Le capital naturel, une notion dangereuse

Par Ali Douai, économiste atterré.

Dans une interview à Reporterre (1), l’économiste Thomas Piketty qualifie la dette publique de « blague » qui ne serait que « pur jeu d’écriture » et dont l’obsession masquerait la « véritable dette » : la « dégradation du capital naturel ». L’enjeu central serait alors de « mieux comptabiliser le capital naturel », pour déduire du PIB ce qu’on a dégradé en produisant ce dernier.

Cette vision de la dette publique est salutaire si elle revient à affirmer que son enjeu est politique plutôt que financier et si elle admet que l’humour de la situation échappe aux ménages frappés par les mesures d’austérité. Bien moins salutaire est l’appel à la mobilisation sous la bannière du « capital naturel », au moins pour deux séries de raisons.

D’abord, contrairement à ce que pense Piketty, cette idée n’est pas neuve. Depuis plus de vingt ans, une multitude d’économistes, la Banque Mondiale, et depuis peu, le Programme des Nations-Unies pour l’environnement s’échinent à calculer des indicateurs d’« épargne véritable » ou d’« investissement inclusif » qui consistent à estimer monétairement la dégradation, parmi d’autres capitaux, du « capital naturel ». Cette démarche prétend révéler si une économie peut croître indéfiniment – possibilité qui exige que la valeur du stock global de capital ne diminue jamais – ou non et ainsi la qualifie de soutenable ou non. Subordonnée à cet impératif de croissance économique infinie, la nature « capitalisée » est doublement prise au piège : 1) on peut, au fur et à mesure qu’elle se dégrade et que l’économie croît, lui substituer d’autres types de capitaux (appelés « capital produit », « capital social », etc.), puisque seule la valeur du stock global compte ; 2) elle redonne une virginité aux pays du Nord qui apparaissent, du point de vue de ces indicateurs, comme étant « les plus soutenables »(2) !

Ensuite, le concept de « capital naturel » n’est pas neutre. Il est une construction indissociable d’une vision utilitaire des rapports à la nature et d’un mouvement de plus en plus large de financiarisation et de marchandisation à son égard. De la nature « capitalisée » – façonnée pour être exprimable en monnaie et en unités vendables – découlent ces nouveaux totems que sont les « services rendus par les écosystèmes » et la « compensation des unités de biodiversité » détruites, qui servent de support à l’apparition de nouveaux produits financiers et de nouveaux marchés.

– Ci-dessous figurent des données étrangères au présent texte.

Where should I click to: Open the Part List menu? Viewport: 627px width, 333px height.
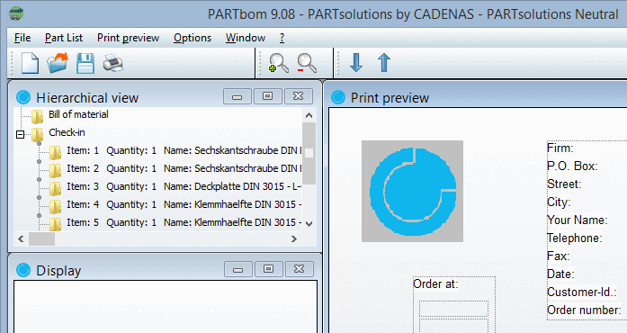(x=64, y=38)

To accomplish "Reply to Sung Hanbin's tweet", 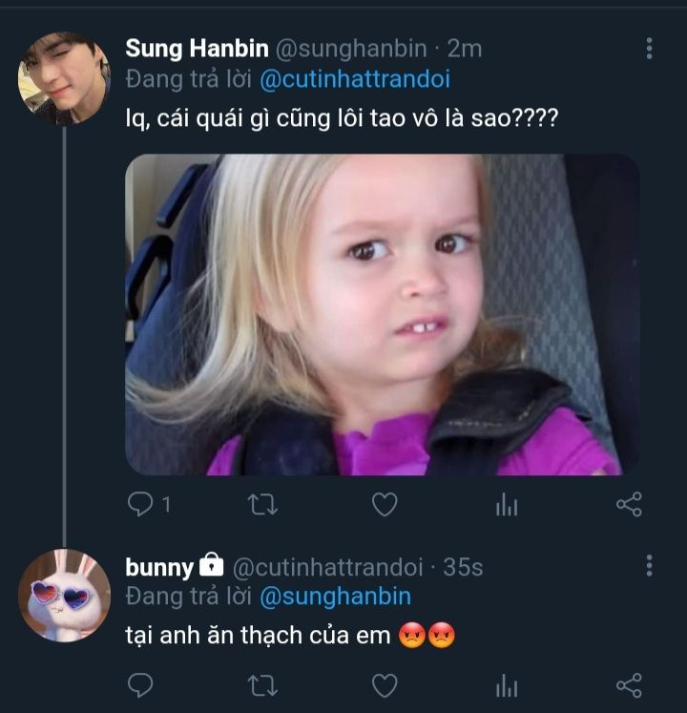I will point(140,504).
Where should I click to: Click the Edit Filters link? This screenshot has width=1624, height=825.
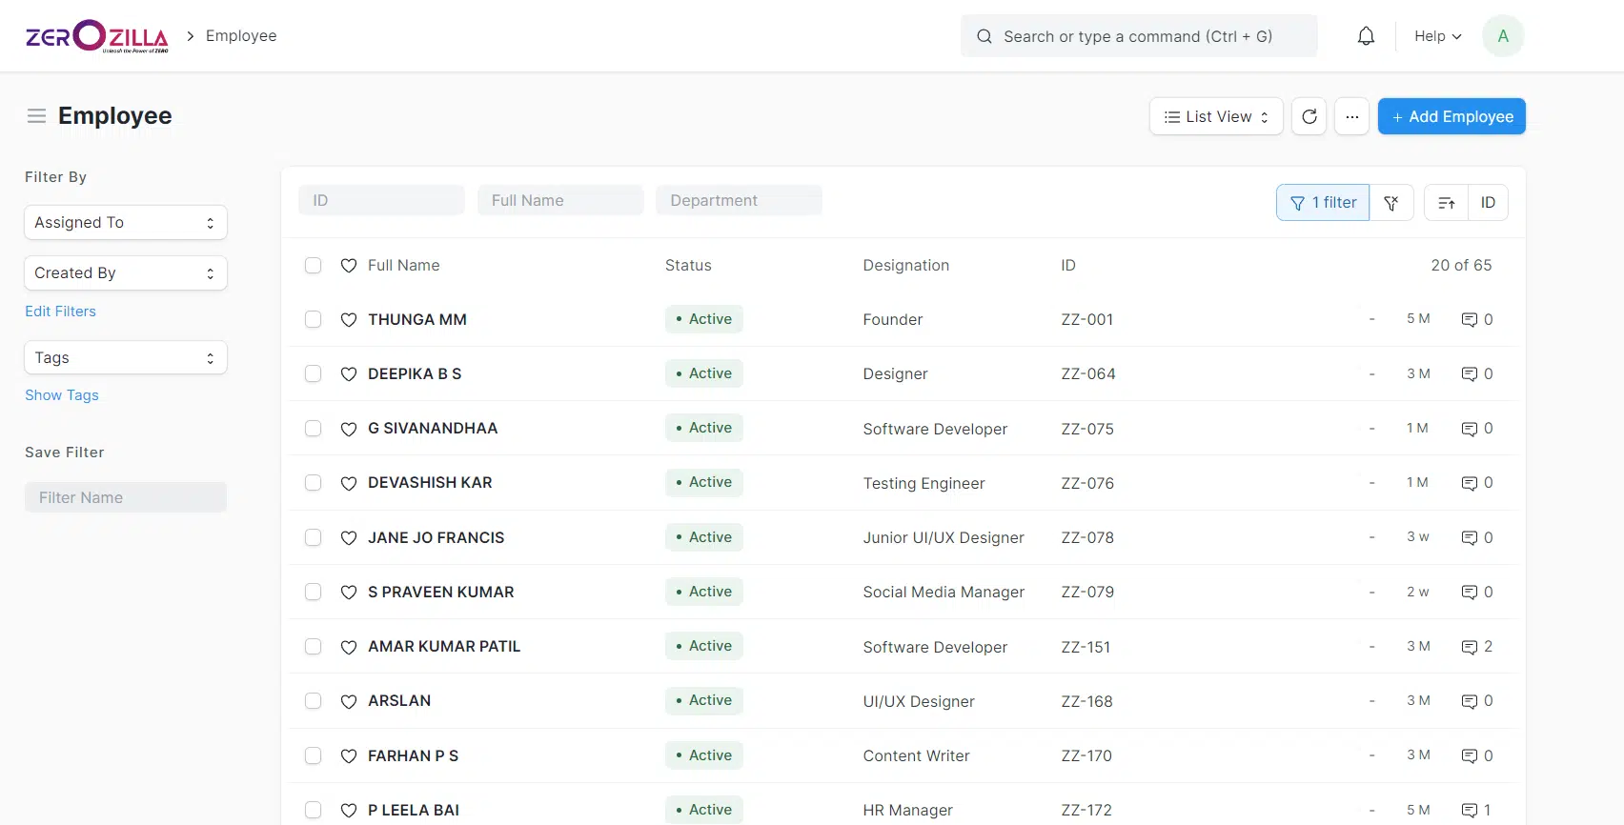pyautogui.click(x=60, y=312)
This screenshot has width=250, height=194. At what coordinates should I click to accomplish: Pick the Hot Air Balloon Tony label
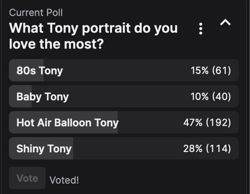point(67,123)
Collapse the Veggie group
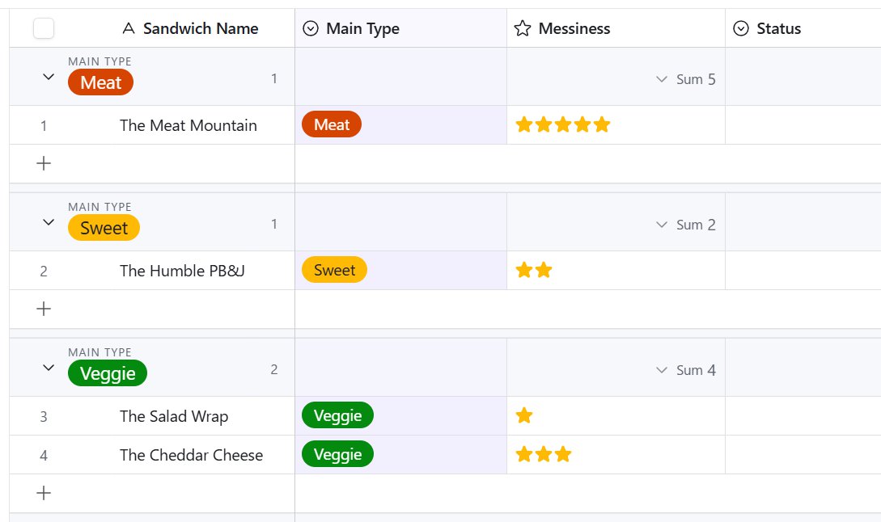Viewport: 881px width, 522px height. (x=49, y=368)
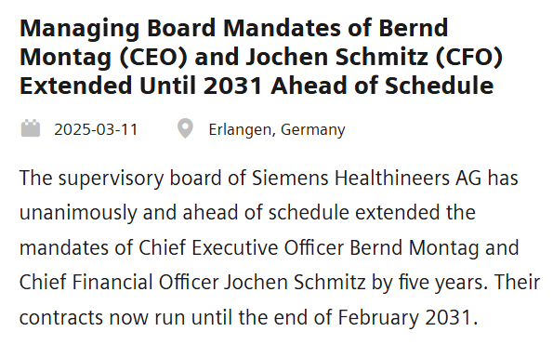Screen dimensions: 553x345
Task: Select the publication date 2025-03-11
Action: click(x=96, y=129)
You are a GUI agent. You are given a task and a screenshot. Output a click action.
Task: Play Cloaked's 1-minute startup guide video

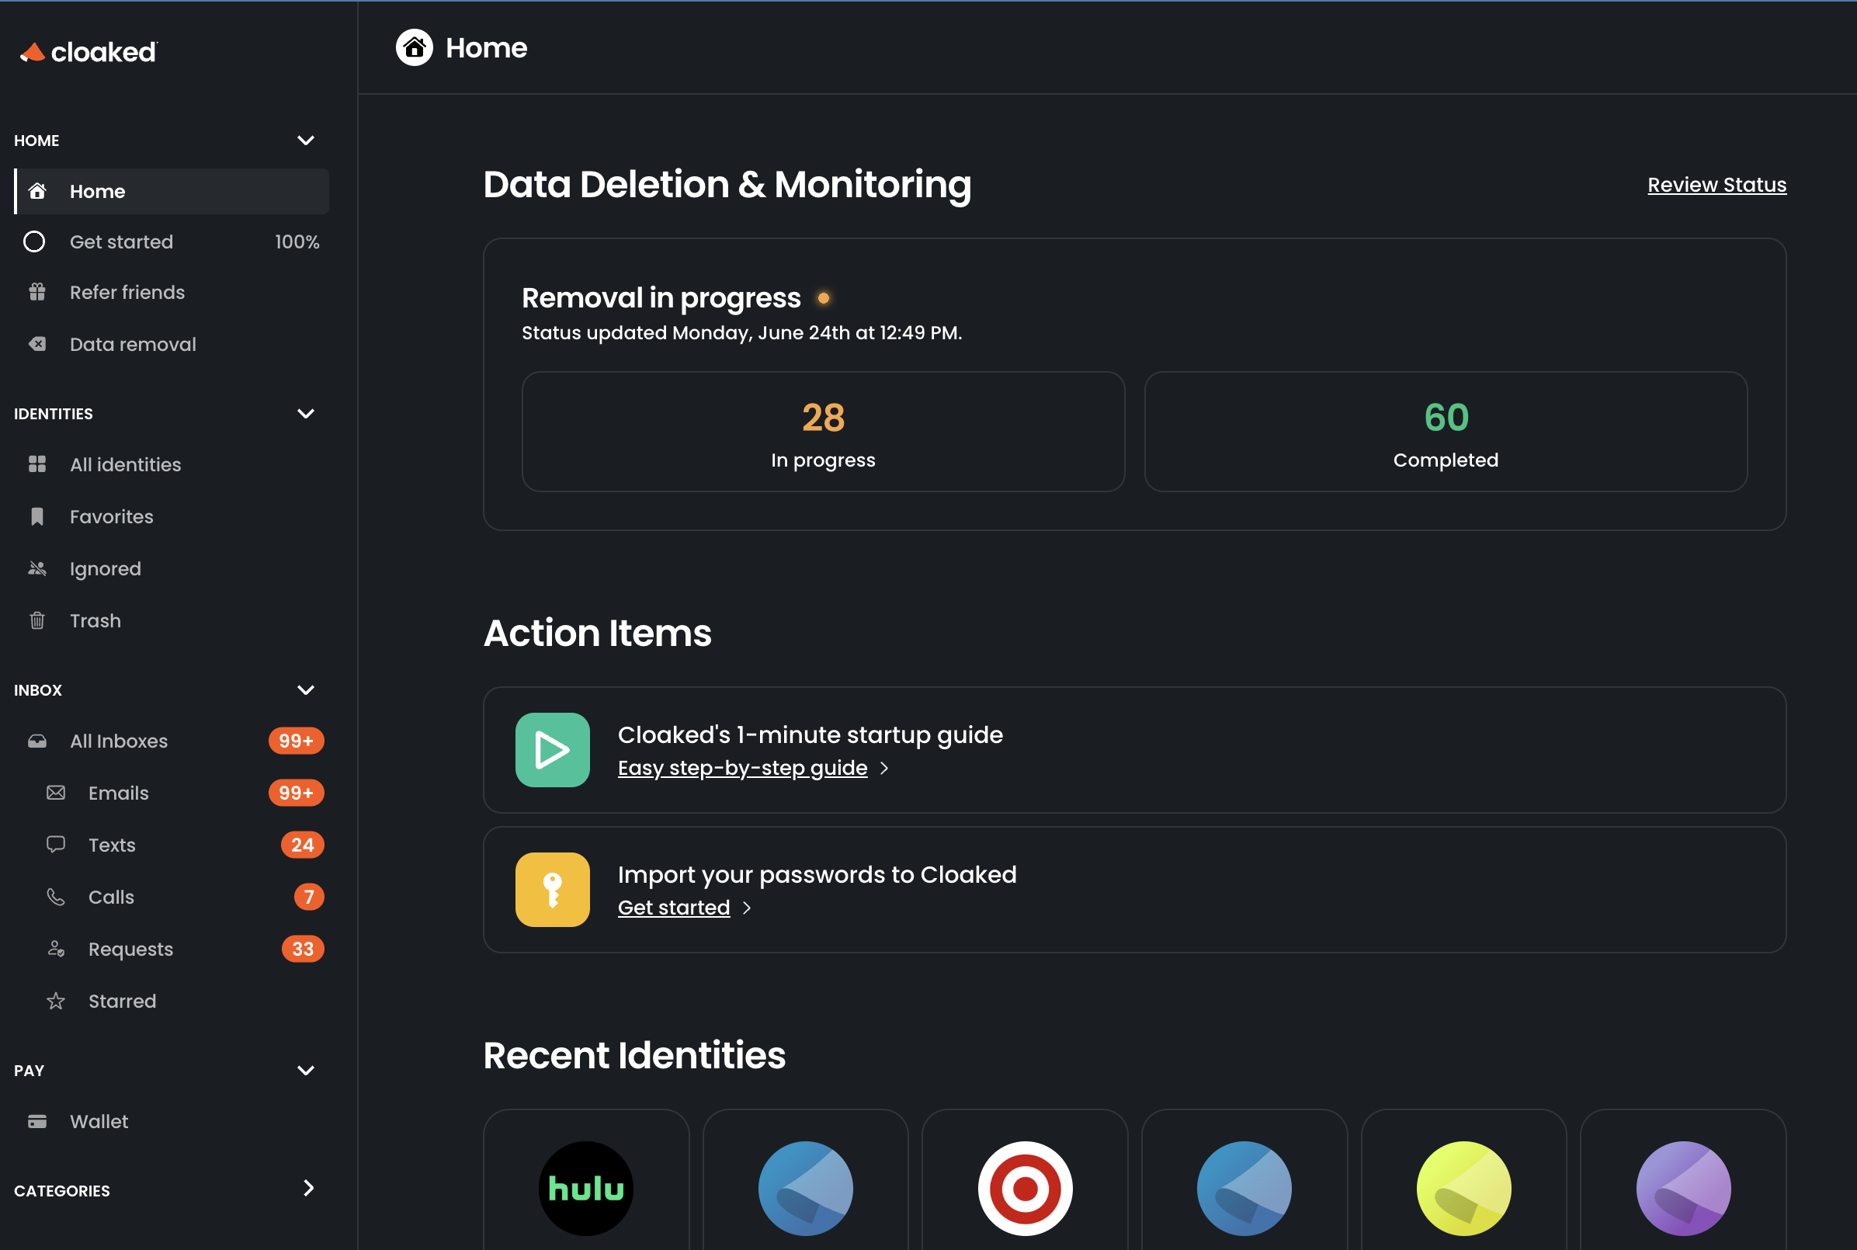click(x=552, y=749)
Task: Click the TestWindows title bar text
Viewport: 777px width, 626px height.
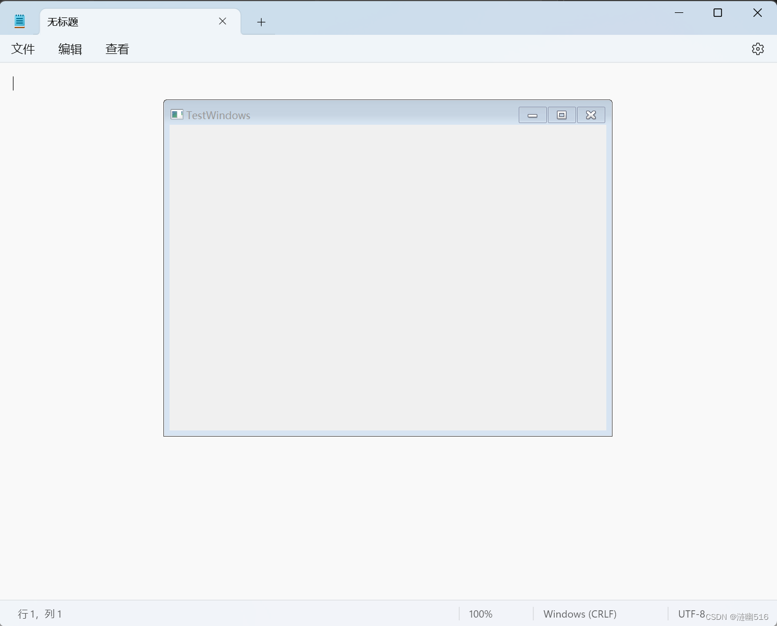Action: point(218,115)
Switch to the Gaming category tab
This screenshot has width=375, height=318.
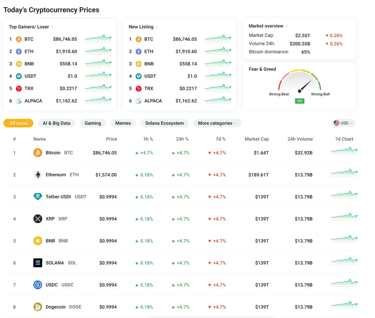tap(93, 123)
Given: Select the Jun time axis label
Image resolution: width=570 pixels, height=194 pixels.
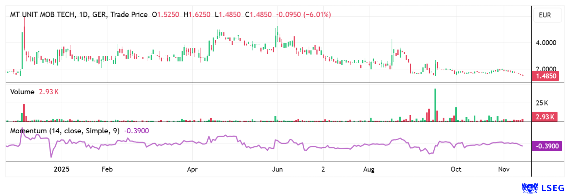Looking at the screenshot, I should (277, 170).
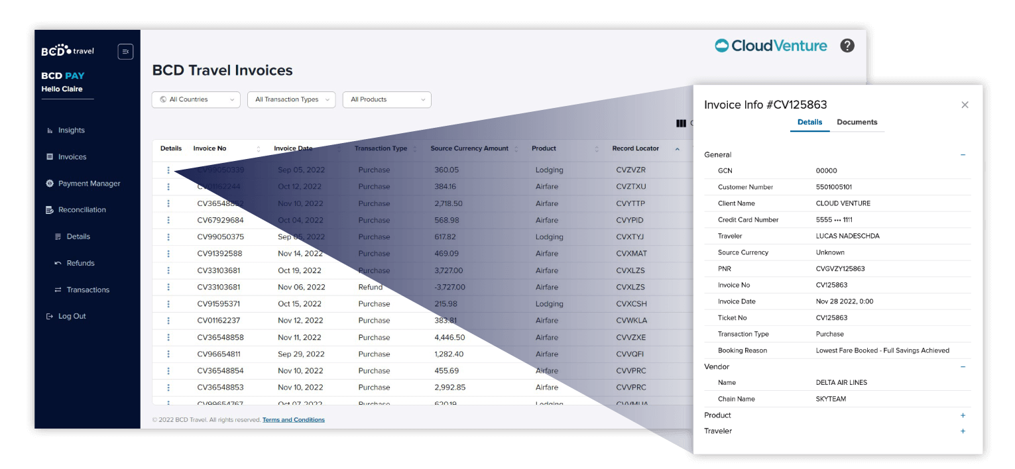Open the All Transaction Types dropdown
This screenshot has height=469, width=1015.
[x=292, y=99]
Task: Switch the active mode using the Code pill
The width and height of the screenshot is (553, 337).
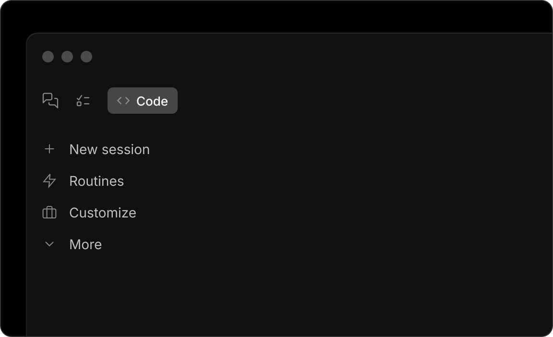Action: pyautogui.click(x=142, y=100)
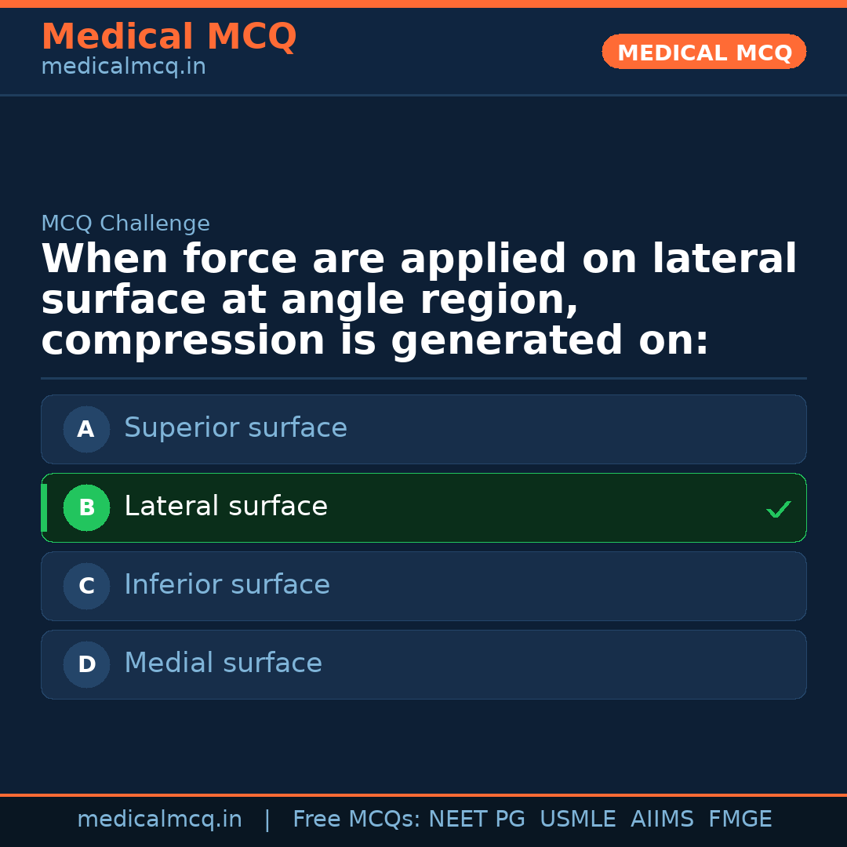Click the orange accent bar beside option B

point(44,507)

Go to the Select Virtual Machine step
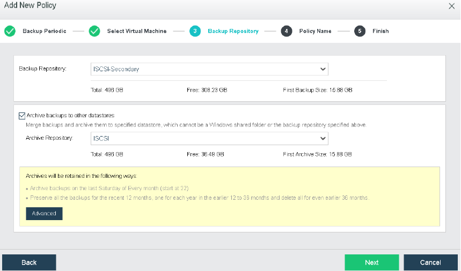[136, 31]
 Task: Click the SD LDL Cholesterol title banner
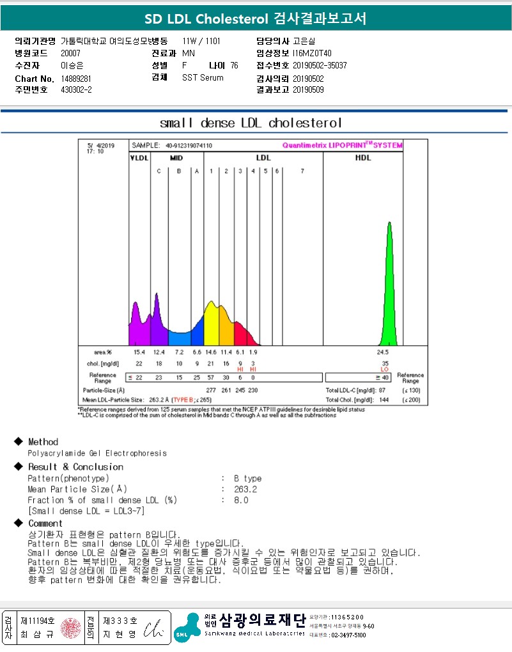point(256,19)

Le recours au « capital naturel » n’a jamais signifié autre chose que la négation des limites écologiques et la configuration d’un nouveau champ d’accumulation pour le capital financier. La vraie blague serait de penser que c’est sous cette bannière que pourra s’opérer la jonction entre une critique écologique du capitalisme et celle des politiques économiques néolibérales.

 

  1. http://www.reporterre.net/La-dette-publique-est-une-blague-La-vraie-dette-est-celle-du-capital-naturel.
  2. Dixit le rapport de la Commission Sen-Stiglitz-Fitoussi en 2009.